Dans l'extrait ci-dessous sur le troisième lien entre Québec et Lévis, quel est le coût du mégaprojet ?

### Extrait
┄┄┄┄┄┄
Environnement

Le premier ministre François Legault a essuyé jeudi des critiques de l’opposition et du milieu écologiste, à l’approche de la COP26, qui débutera dimanche.

Le troisième lien déroge aux objectifs verts, admet Legault

Québec — À quelques jours de sa participation au sommet des Nations unies sur le climat, la COP26, François Legault aimerait qu’on parle du bilan environnemental global du Québec plutôt que du troisième lien autoroutier entre Québec et Lévis. Il reconnaît que ce mégaprojet de 10 milliards n’est pas « en ligne avec les objectifs » verts du Québec.

« [Est-ce qu’]on peut arrêter de montrer seulement des choses qui ne sont pas en ligne avec les objectifs puis regarder l’ensemble du portrait ? », a-t-il lancé jeudi en Chambre en réplique à Gabriel Nadeau-Dubois. Le chef parlementaire de Québec solidaire lui demandait s’il allait « s’assumer » et vanter « son autoroute à six voies sous le fleuve Saint-Laurent comme un projet vert » lors de son discours à la COP26, à Glasgow, en Écosse, où il se rendra la semaine prochaine.
┄┄┄┄┄┄
### Données fournies
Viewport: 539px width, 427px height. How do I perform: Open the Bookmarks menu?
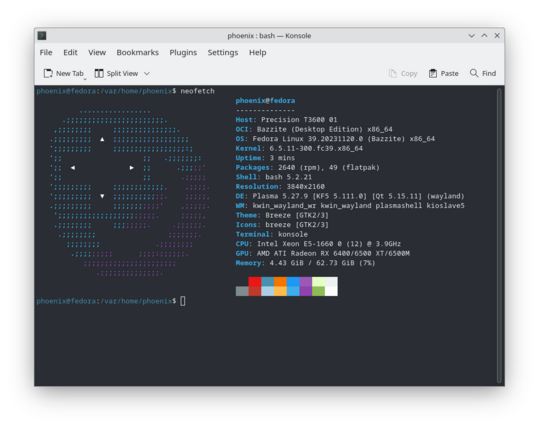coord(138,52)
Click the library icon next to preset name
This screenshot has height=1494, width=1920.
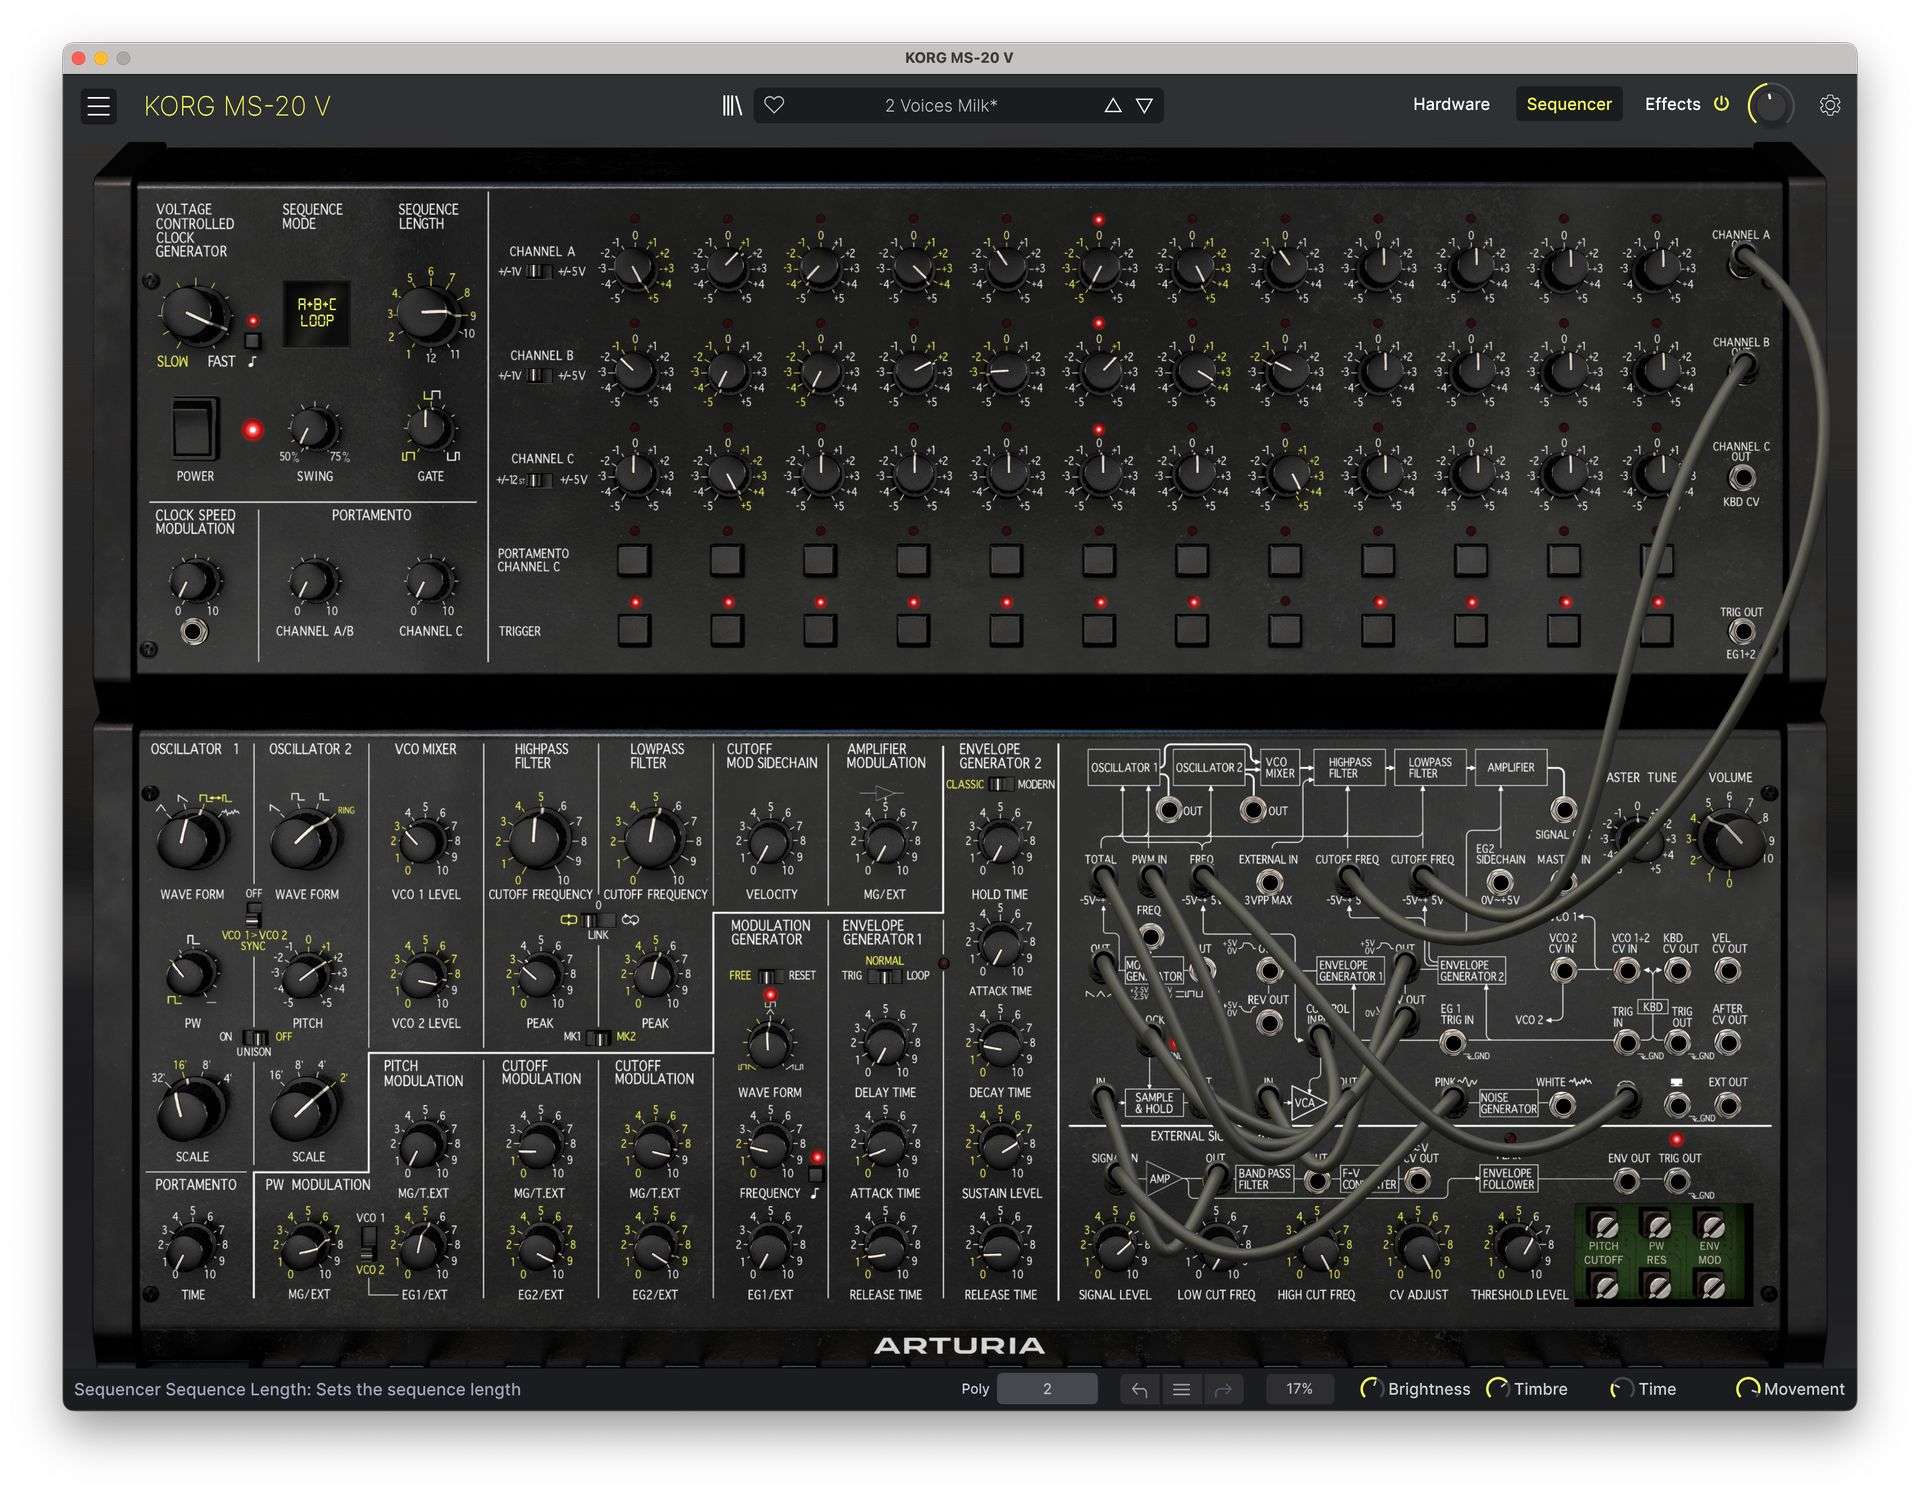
┄┄┄┄┄┄
### Solution
Le mégaprojet coûte 10 milliards.